In an Angular app, I'm managing my subscriptions by pushing them all into an array, then looping through it and unsubscribing during ngOnDestroy
.
private subscriptions: Subscription[] = []
this.subscriptions.push(someObservable.subscribe(foo => bar))
My problem is that I haven't found a sufficiently clean way to handle the unsubscription. The ideal way would be a simple
ngOnDestroy () {
this.subscriptions.forEach(subscription => subscription.unsubscribe())
}
but this doesn't work. Notably, I'm still receiving Firebase permission errors after logging out (which doesn't happen with the "working" methods). Interestingly, the exact same method does work if I pull it out into a separate class:
export class Utils {
public static unsubscribeAll (subObject: {subscriptions: Subscription[]}) {
subObject.subscriptions.forEach(subscription => subscription.unsubscribe())
}
}
// ---------- back to the component
ngOnDestroy () {
Utils.unsubscribeAll({subscriptions: this.subscriptions}) // no Firebase errors
}
but I don't really like this solution, mostly because it only works if I wrap the array in an object so it passes as a reference.

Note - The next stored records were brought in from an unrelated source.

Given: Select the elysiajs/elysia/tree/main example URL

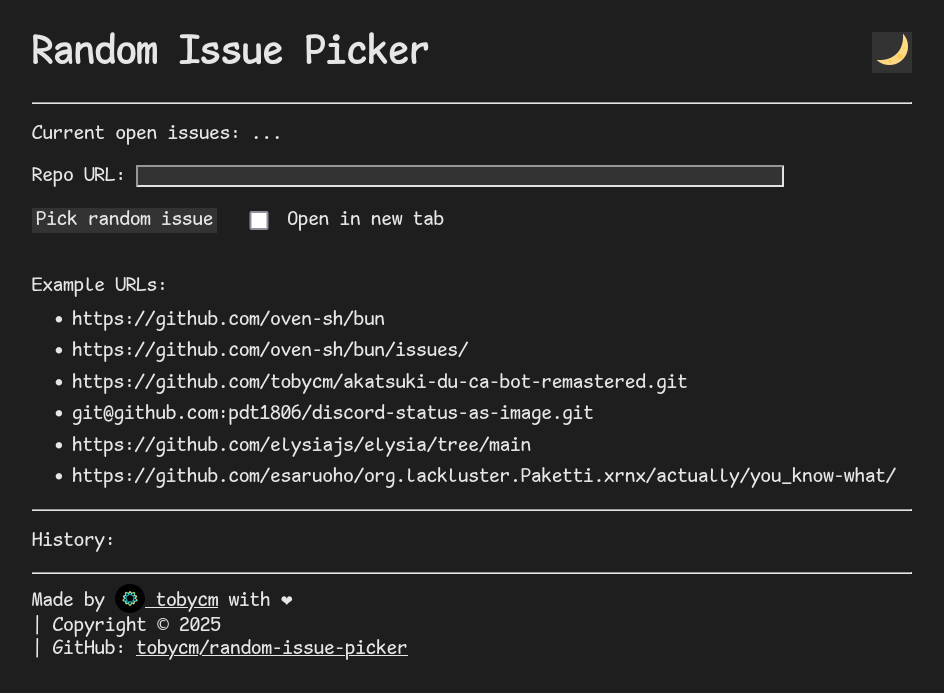Looking at the screenshot, I should pyautogui.click(x=301, y=444).
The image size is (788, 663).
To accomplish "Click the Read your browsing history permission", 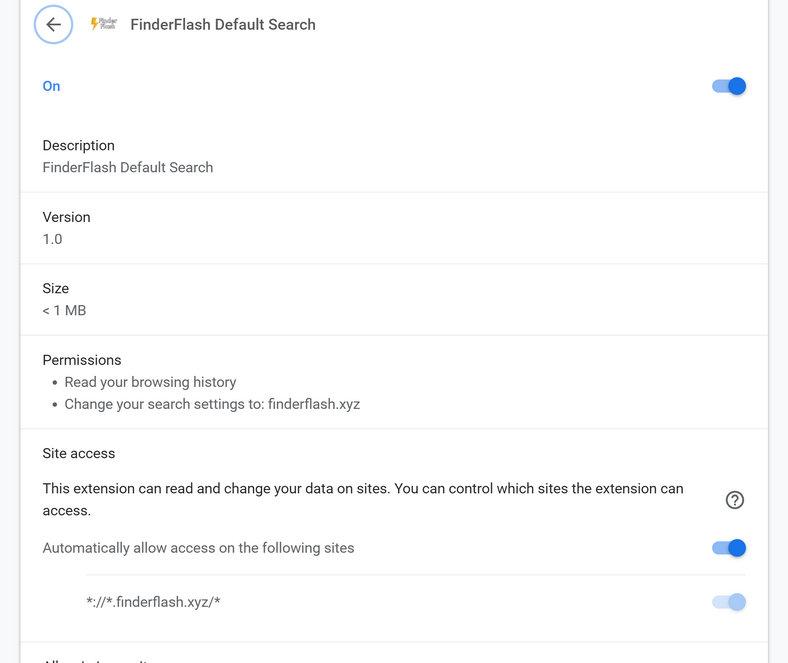I will tap(150, 382).
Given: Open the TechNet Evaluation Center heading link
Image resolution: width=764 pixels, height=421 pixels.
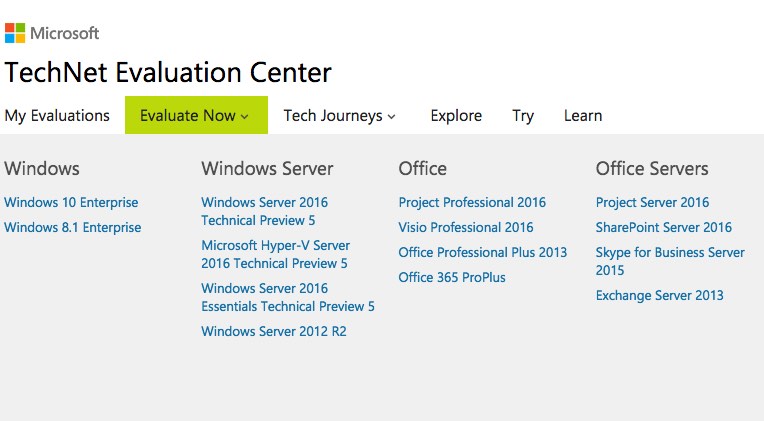Looking at the screenshot, I should coord(168,73).

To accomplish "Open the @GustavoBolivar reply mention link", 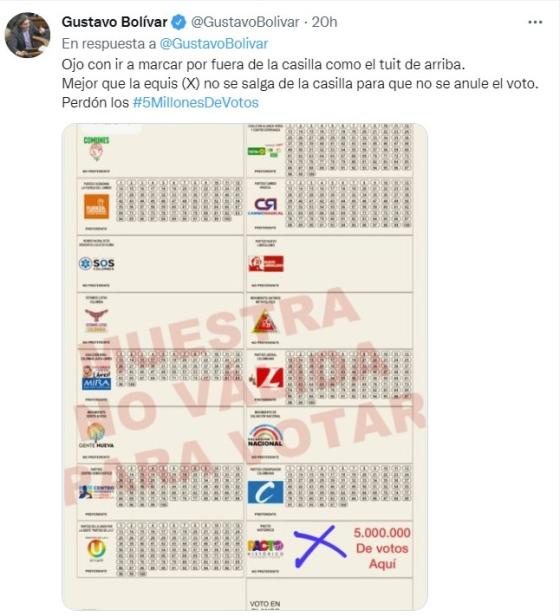I will coord(214,44).
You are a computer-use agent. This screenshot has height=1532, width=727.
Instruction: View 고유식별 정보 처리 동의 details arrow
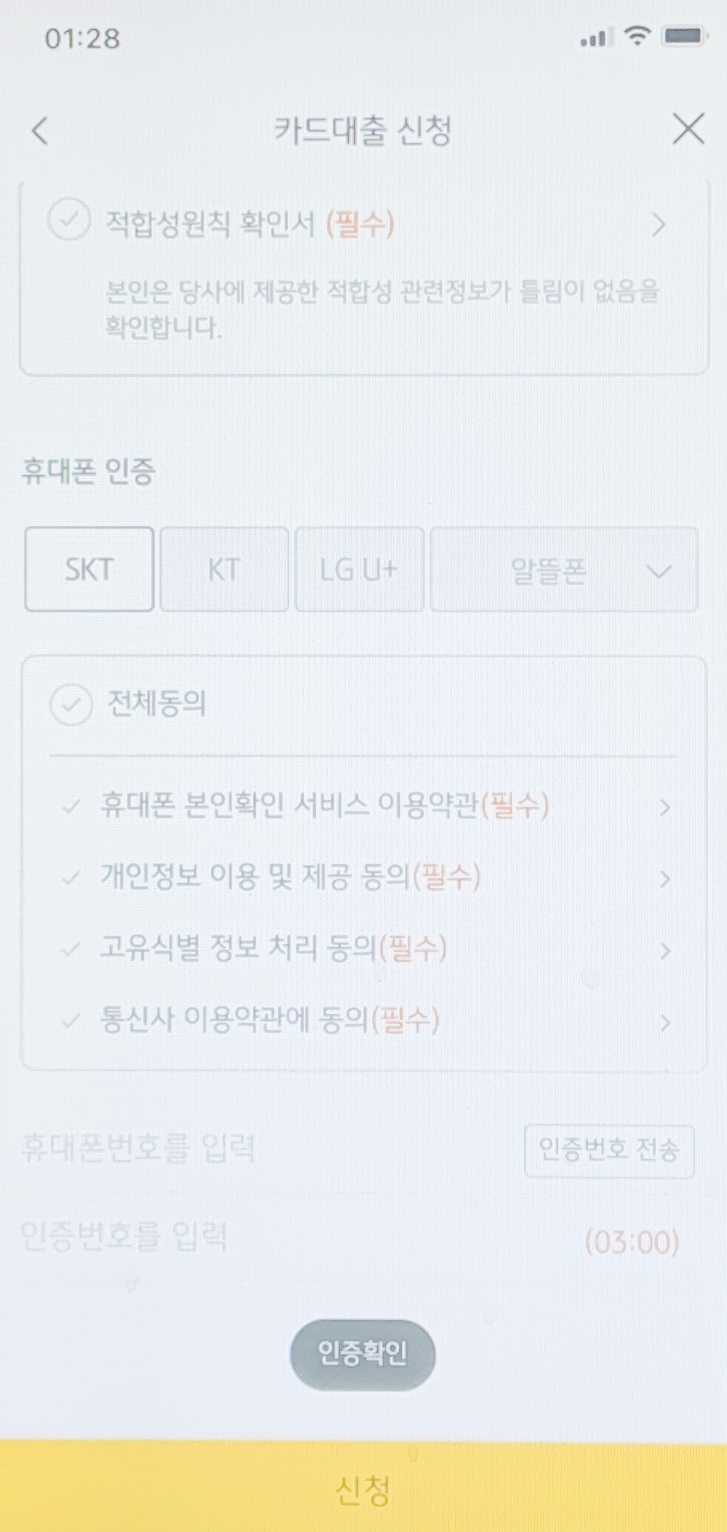[x=665, y=951]
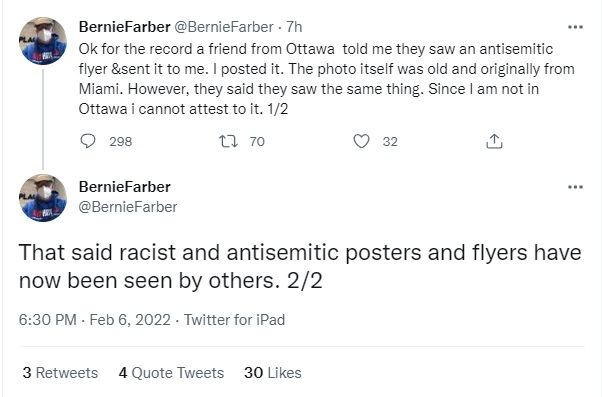View the 30 Likes list

pos(273,373)
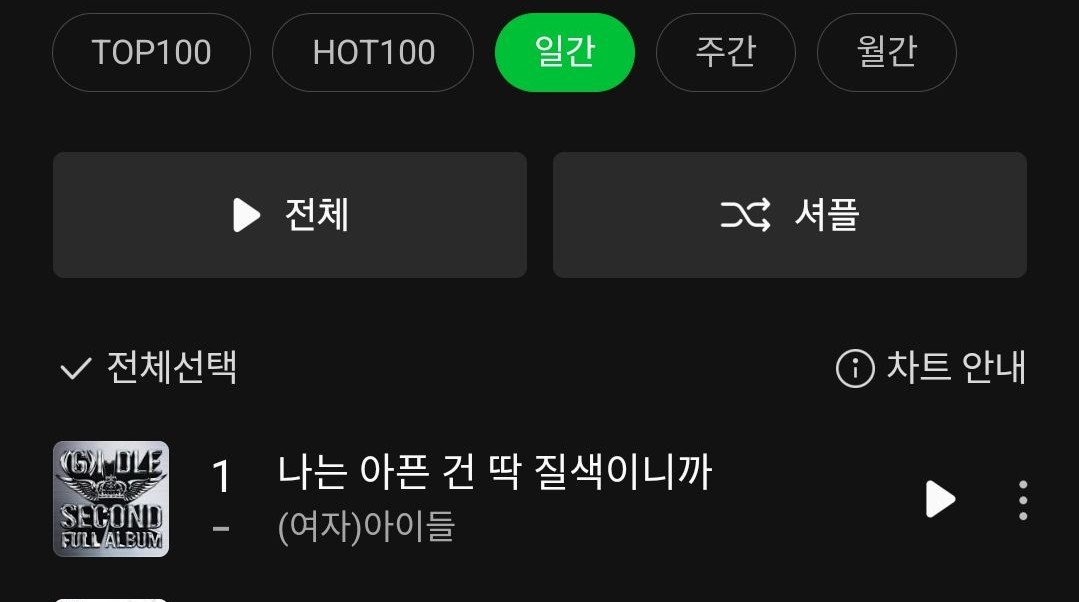This screenshot has width=1079, height=602.
Task: Click rank number 1 of the first track
Action: coord(222,476)
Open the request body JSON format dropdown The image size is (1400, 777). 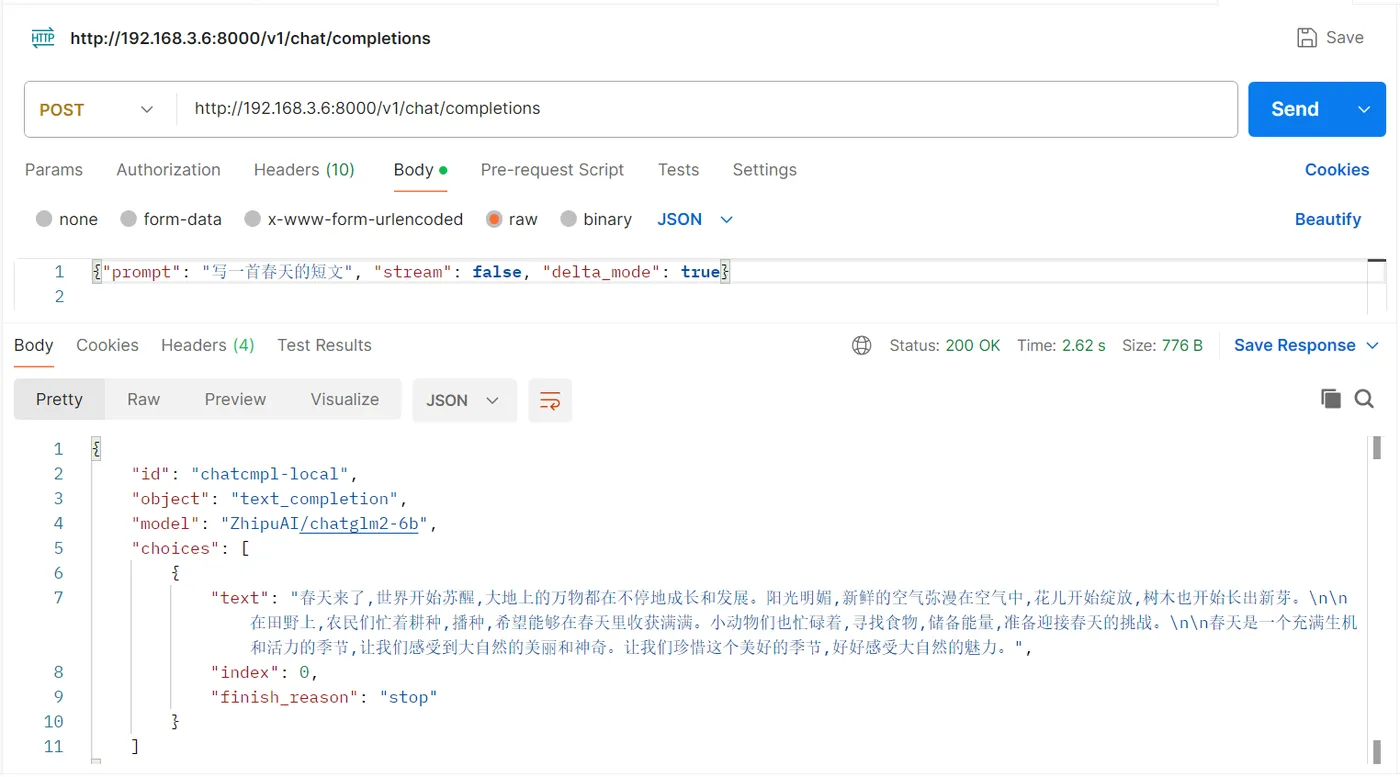[x=695, y=219]
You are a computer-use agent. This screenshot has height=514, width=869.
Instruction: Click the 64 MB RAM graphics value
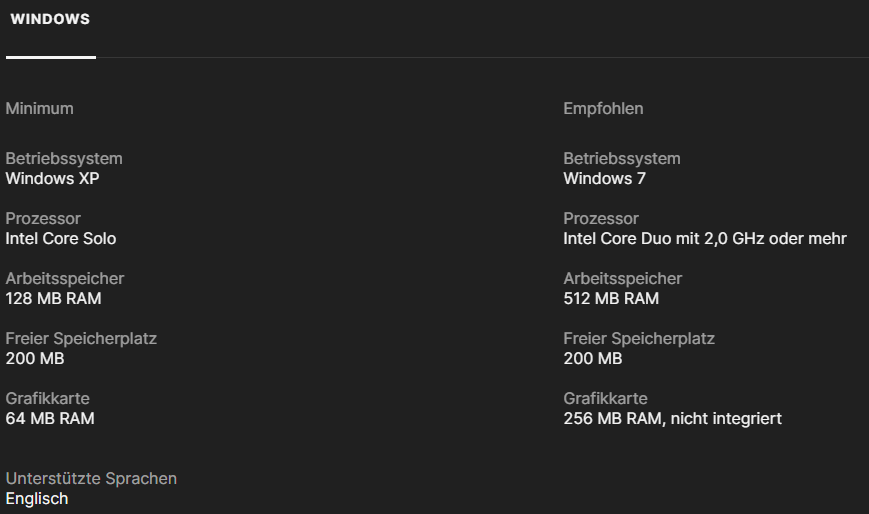(50, 419)
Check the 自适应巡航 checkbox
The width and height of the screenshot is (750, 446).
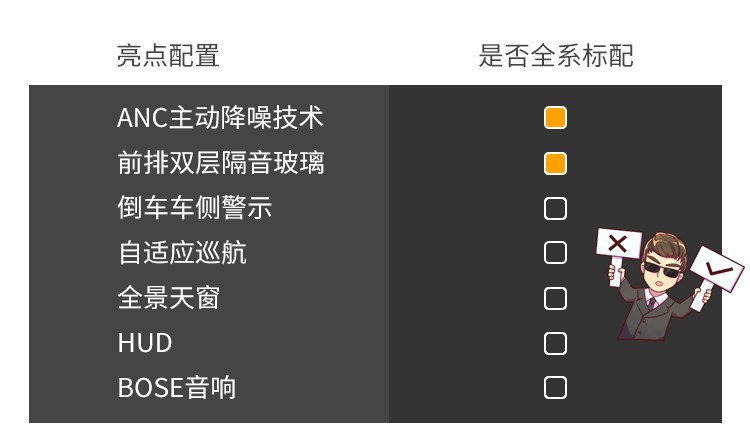tap(555, 253)
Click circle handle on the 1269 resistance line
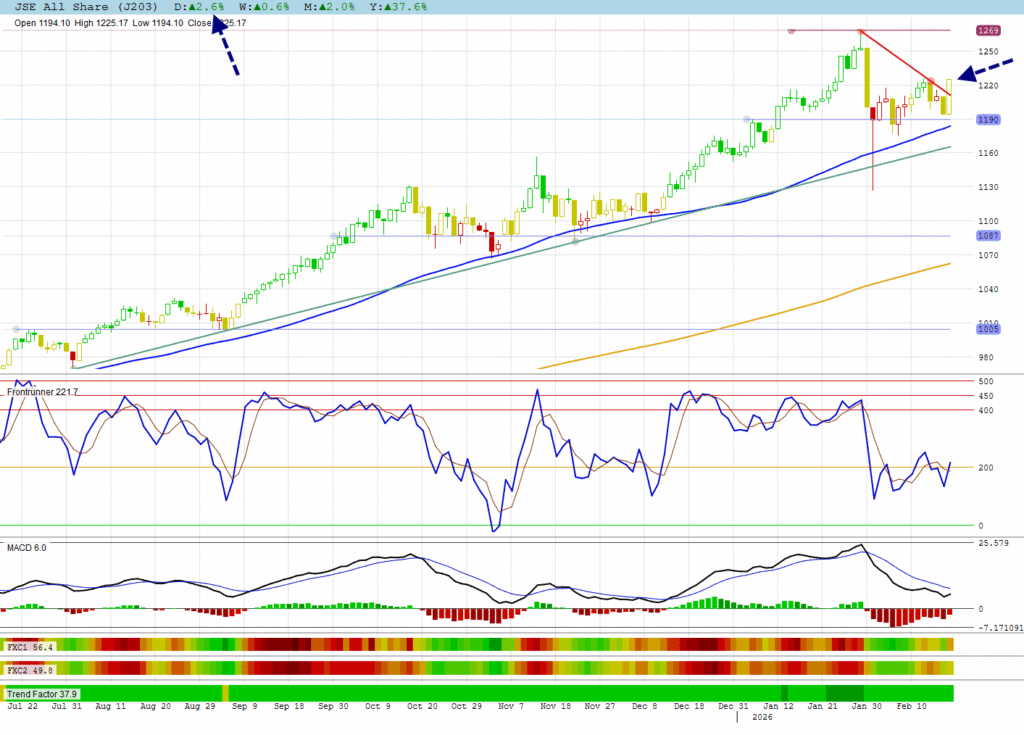The image size is (1024, 735). 791,31
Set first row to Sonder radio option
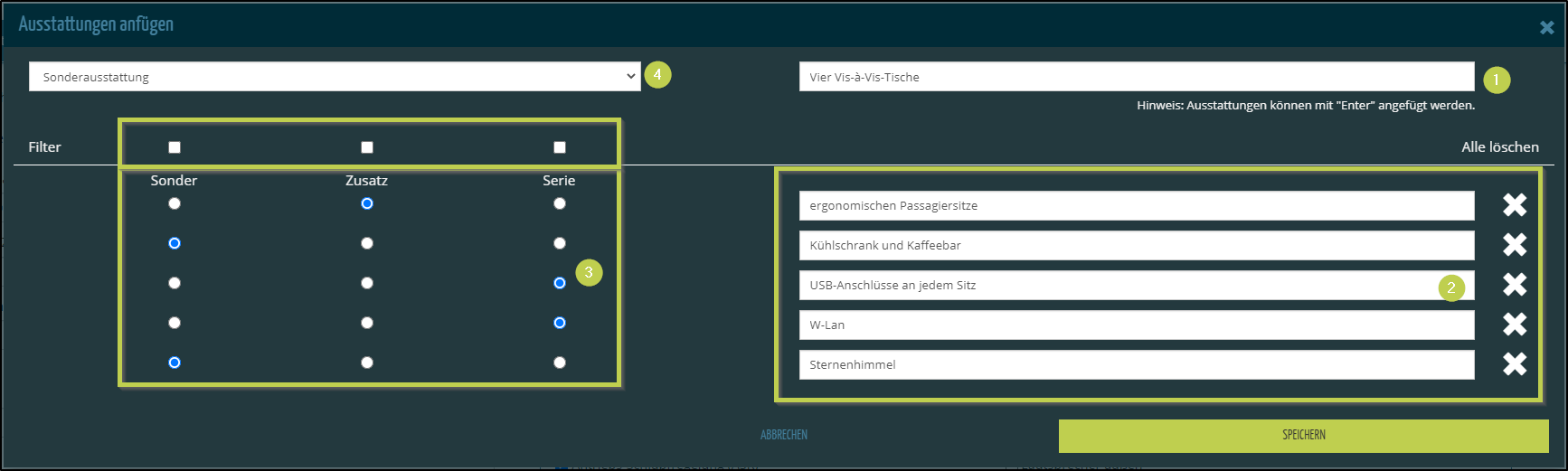This screenshot has height=471, width=1568. pyautogui.click(x=175, y=203)
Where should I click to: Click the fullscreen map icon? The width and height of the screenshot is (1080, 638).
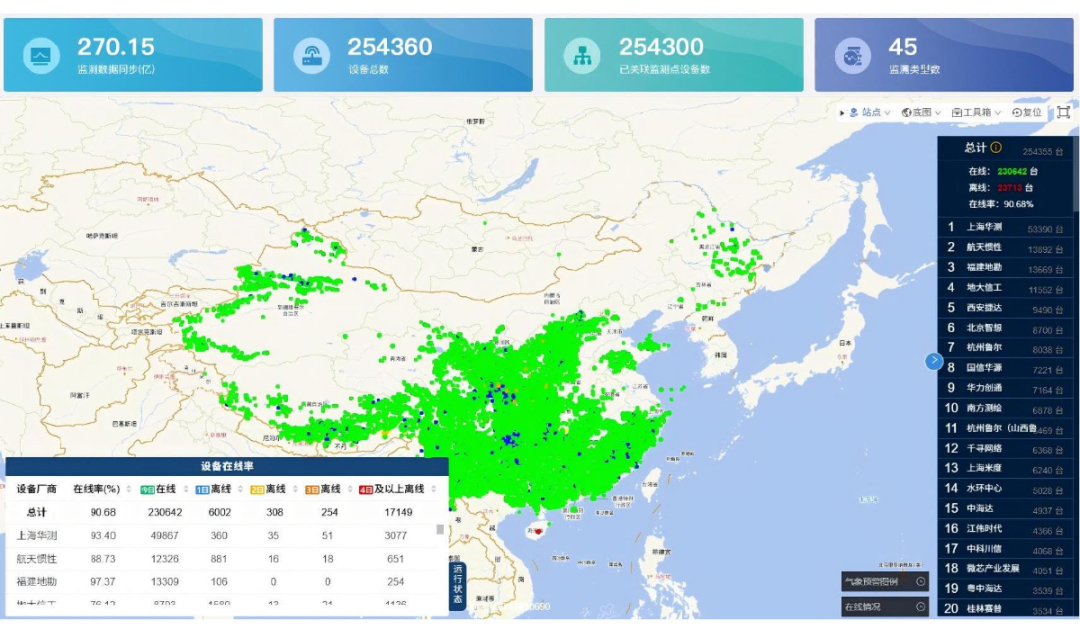coord(1063,112)
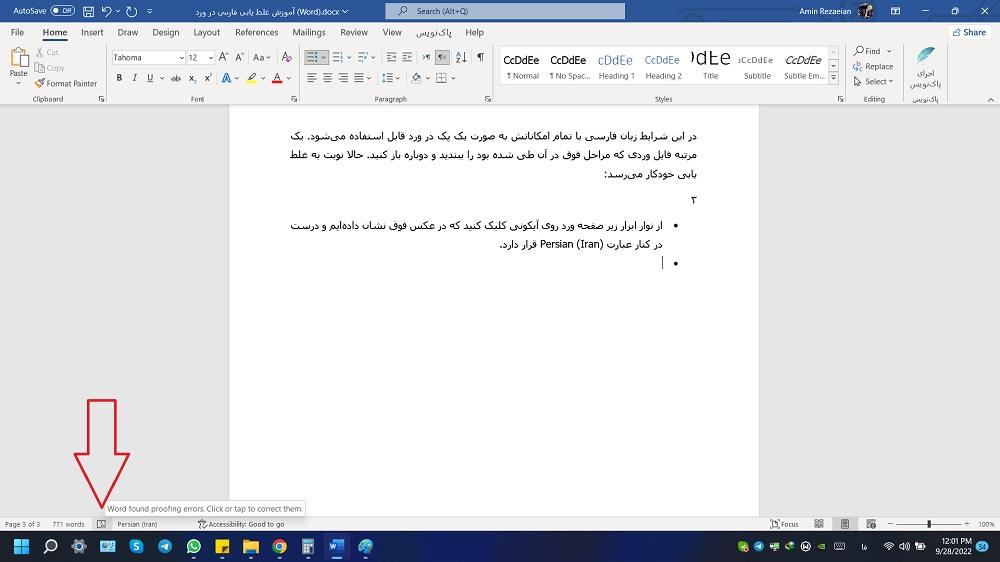This screenshot has width=1000, height=562.
Task: Show paragraph marks with the pilcrow icon
Action: click(480, 57)
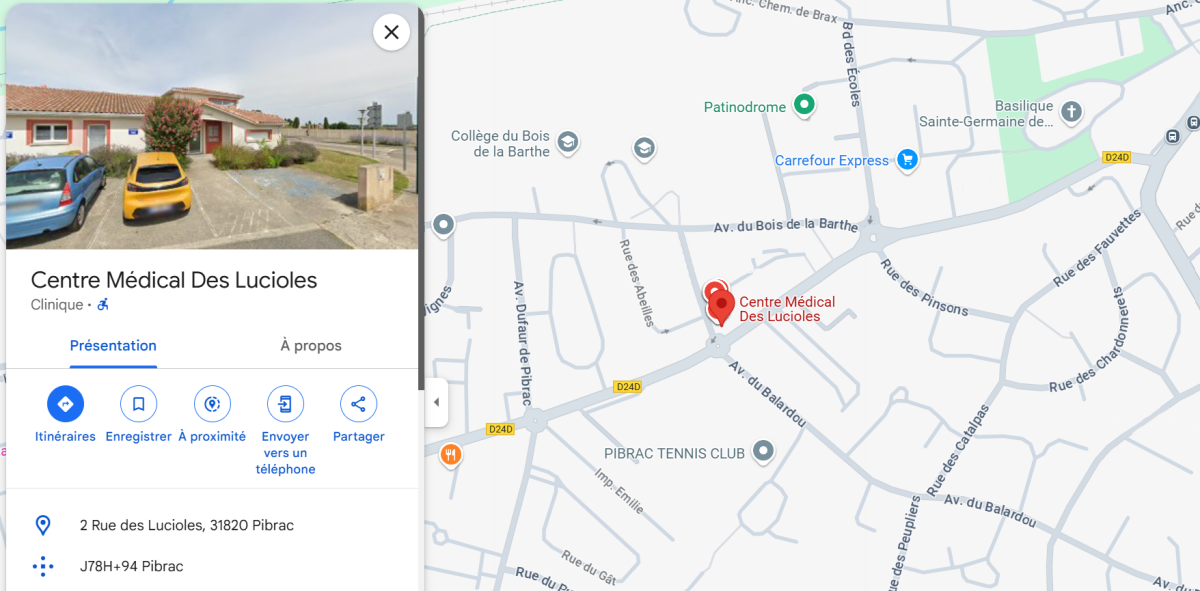The image size is (1200, 591).
Task: Open the Présentation tab
Action: tap(113, 346)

The other working method I found was to write it as a for loop:
ngOnDestroy () {
/* tslint:disable */
for (let i = 0; i < this.subscriptions.length; i++) {
this.subscriptions[i].unsubscribe()
}
/* tslint:enable */
}
but aside from the unnecessary length, it also makes TSLint complain because it thinks I should be using a for-of loop instead (which doesn't work) so I have to throw in the extra comments every time.
Currently I'm using the Utils option as the "best" solution, but I'm still not happy with it. Is there a cleaner way to do this that I'm missing?